[Start of DOCUMENT SECTION]

Are Milwaukee-area police shooting investigations truly independent?

By: - September 2, 2020 3:00 pm
Protesters marching and gathering in Milwaukee during the first day of demonstrations. (Photo by Isiah Holmes)

Protesters marching and gathering in Milwaukee during the first day of demonstrations. (Photo by Isiah Holmes)

After the shooting of Jacob Blake by Kenosha police, Kenosha County District Attorney Michael Graveley announced that there would be an independent investigation. “The statute in Wisconsin demands, quite appropriately, that an independent investigative agency does all the investigative work in this case,” said on August 26.

Michael Graveley

Blake’s shooting will be investigated by the Wisconsin Department of Justice’s Division of Criminal Investigations (DCI). That’s because of a 2014 reform that took investigations of police misconduct out of the hands of local police department themselves.

A different Kenosha police shooting is actually responsible for triggering the reform. That of 21-year-old Michael Bell Jr., who was killed in 2004. Bell’s case was investigated by the Kenosha Police Department, and the officer involved was cleared after just two days. Bell’s father, a retired U.S. Air Force pilot, pushed for legislation requiring that outside agencies conduct such investigations. A decade later, a new law signed by then-Gov. Scott Walker became known as “the Michael Bell law.”

Protesters gather in Kenosha the second night of protests on August 24th, 2020. This was before the clashes with police later that night. (Photo by Isiah Holmes)
Protesters gather in Kenosha the second night of protests on August 24th, 2020. This was before the clashes with police later that night. (Photo by Isiah Holmes)

Since the law passed, DCI-led investigations of officer-involved shootings have become the norm statewide. High-profile cases like the shooting of 31-year-old Dontre Hamilton in 2014 by a Milwaukee officer have been investigated by state DCI agents. Omar Flores, a Milwaukee activist who grew up in Kenosha, remembers working with Michael Bell’s father to get the law passed.

“We both had the same conclusion,” Flores told Wisconsin Examiner, “that this [law], unfortunately, doesn’t go far enough. This is something that still needs to be changed.” Fears that the law was not fool-proof were realized after 2017, when an opaque localized network of law enforcement agencies in Milwaukee County replaced the state as the area’s primary organization for police shooting investigations.

[End of DOCUMENT SECTION]
[Start of DATA]

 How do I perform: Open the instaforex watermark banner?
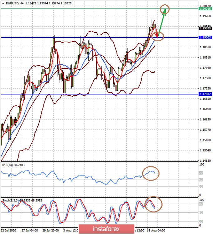(x=107, y=229)
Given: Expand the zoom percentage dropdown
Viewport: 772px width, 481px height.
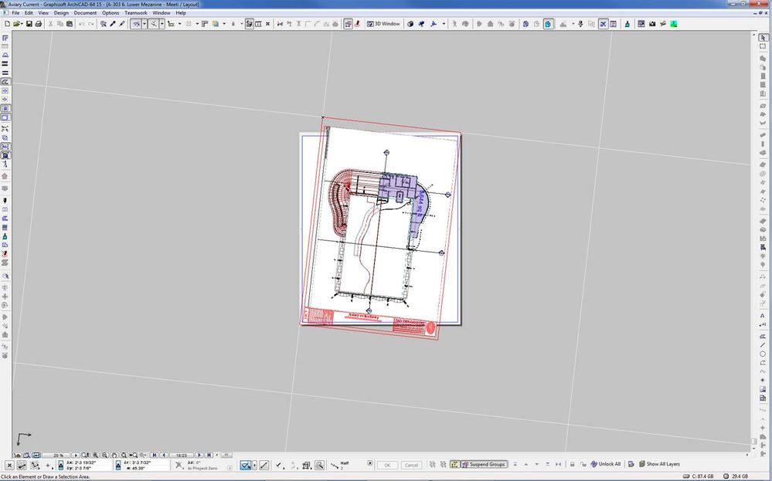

[End of DATA]

## [TASKS AND EXERCISES]
1. Using the article on police shooting investigations, answer the following:
(a) Which agency will investigate the shooting of Jacob Blake?
(b) In what year was Michael Bell Jr. killed?
(c) How old was Dontre Hamilton when he was shot by a Milwaukee officer?
2. Reproduce the passage of the article on police shooting investigations that begins at the words "Since the law" and stops after "police shooting investigations.".

## [ANSWERS TO THE EXERCISES]
1.
(a) The Wisconsin Department of Justice's Division of Criminal Investigations (DCI)
(b) 2004
(c) 31

2.
Since the law passed, DCI-led investigations of officer-involved shootings have become the norm statewide. High-profile cases like the shooting of 31-year-old Dontre Hamilton in 2014 by a Milwaukee officer have been investigated by state DCI agents. Omar Flores, a Milwaukee activist who grew up in Kenosha, remembers working with Michael Bell’s father to get the law passed.

“We both had the same conclusion,” Flores told Wisconsin Examiner, “that this [law], unfortunately, doesn’t go far enough. This is something that still needs to be changed.” Fears that the law was not fool-proof were realized after 2017, when an opaque localized network of law enforcement agencies in Milwaukee County replaced the state as the area’s primary organization for police shooting investigations.